[Exercise brief] Find the line containing "You are a computer-use agent. The" in the entries below. Restate it and each line after it, word for word, up to and including the line containing "You are a computer-use agent. 418x419 pixels.".

[Dataset extract]
>>
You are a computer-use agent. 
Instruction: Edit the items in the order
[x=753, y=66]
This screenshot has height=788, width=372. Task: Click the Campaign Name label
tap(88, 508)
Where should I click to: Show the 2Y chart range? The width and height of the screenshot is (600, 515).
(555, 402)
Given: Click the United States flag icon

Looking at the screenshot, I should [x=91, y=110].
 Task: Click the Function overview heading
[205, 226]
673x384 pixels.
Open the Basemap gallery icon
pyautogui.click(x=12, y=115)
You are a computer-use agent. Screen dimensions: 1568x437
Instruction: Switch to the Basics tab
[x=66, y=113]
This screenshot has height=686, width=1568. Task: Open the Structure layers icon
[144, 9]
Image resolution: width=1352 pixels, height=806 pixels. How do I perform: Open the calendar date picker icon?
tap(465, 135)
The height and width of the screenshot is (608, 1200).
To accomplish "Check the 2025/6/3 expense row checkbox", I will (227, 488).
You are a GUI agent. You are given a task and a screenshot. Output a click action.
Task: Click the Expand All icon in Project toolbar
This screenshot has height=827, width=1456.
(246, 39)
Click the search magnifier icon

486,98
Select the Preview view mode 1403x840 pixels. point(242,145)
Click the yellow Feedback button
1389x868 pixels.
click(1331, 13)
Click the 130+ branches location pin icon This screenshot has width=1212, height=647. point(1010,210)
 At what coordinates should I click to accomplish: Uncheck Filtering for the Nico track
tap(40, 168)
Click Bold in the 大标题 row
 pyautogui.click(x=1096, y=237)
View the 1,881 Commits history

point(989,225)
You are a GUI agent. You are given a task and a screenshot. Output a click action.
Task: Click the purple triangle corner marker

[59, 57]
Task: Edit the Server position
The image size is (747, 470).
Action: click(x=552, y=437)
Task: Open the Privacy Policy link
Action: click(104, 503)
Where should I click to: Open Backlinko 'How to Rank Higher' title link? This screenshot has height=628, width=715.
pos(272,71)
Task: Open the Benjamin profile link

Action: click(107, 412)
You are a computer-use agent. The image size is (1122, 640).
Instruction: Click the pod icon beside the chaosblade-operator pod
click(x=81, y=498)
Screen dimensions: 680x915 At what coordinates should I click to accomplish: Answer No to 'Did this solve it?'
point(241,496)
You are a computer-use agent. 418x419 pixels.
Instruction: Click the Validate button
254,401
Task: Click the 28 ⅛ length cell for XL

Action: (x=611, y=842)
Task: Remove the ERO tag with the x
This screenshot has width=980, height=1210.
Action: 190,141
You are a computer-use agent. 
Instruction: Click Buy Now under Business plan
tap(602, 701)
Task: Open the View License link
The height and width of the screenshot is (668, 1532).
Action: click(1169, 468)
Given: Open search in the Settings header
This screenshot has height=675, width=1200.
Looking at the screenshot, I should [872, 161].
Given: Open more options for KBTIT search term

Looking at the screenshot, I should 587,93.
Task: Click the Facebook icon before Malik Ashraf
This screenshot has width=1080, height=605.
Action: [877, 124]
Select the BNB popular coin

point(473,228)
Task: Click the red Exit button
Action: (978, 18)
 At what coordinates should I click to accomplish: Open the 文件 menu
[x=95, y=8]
<<
[Answer for the task]
You are a computer-use agent. The image size is (1122, 640).
Instruction: Click the pod icon beside the chaosblade-operator pod
click(x=81, y=498)
Screen dimensions: 680x915 At what coordinates should I click to accomplish: Answer No to 'Did this solve it?'
point(241,496)
You are a computer-use agent. 418x419 pixels.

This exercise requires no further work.